What is being asked:
Look below for the line with "You are a computer-use agent.". Retype it and every line after it to the end, exactly, but leave out the pictures.

Data provided:
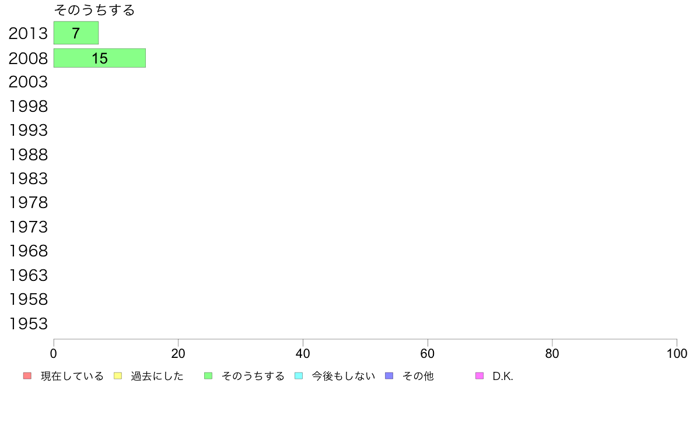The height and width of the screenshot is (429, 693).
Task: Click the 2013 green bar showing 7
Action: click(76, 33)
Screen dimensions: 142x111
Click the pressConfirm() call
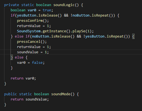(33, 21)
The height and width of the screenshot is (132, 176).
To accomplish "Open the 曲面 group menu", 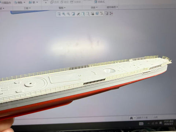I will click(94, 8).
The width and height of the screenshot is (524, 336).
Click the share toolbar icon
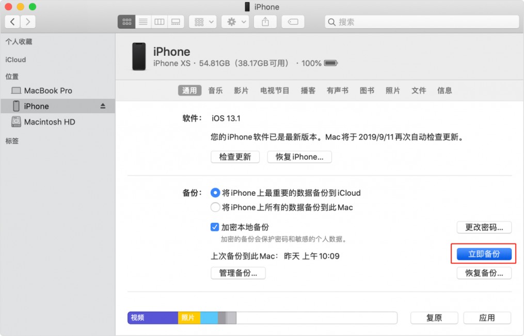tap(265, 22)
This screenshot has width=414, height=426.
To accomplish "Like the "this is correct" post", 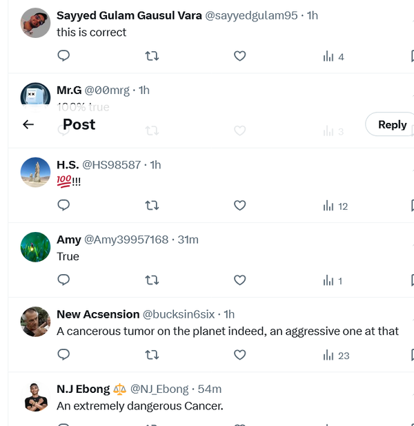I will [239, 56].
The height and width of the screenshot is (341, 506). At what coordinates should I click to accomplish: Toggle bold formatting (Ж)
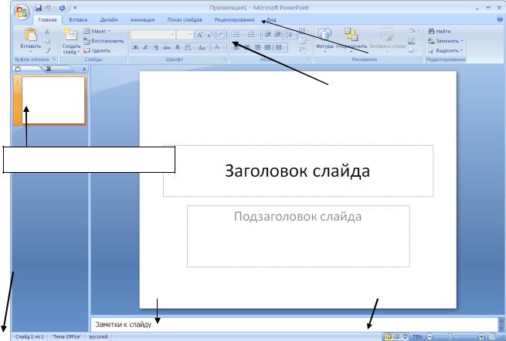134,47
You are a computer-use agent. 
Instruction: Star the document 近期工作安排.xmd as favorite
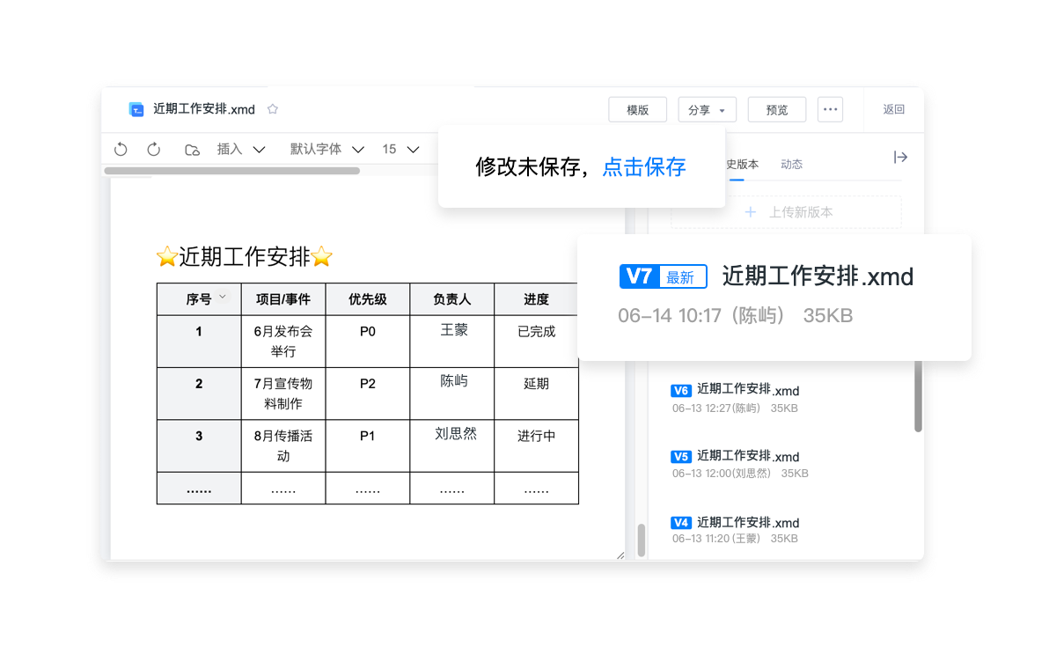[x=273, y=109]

Result:
You are a computer-use agent. 
Instruction: Star the document 近期工作安排.xmd as favorite
[x=273, y=109]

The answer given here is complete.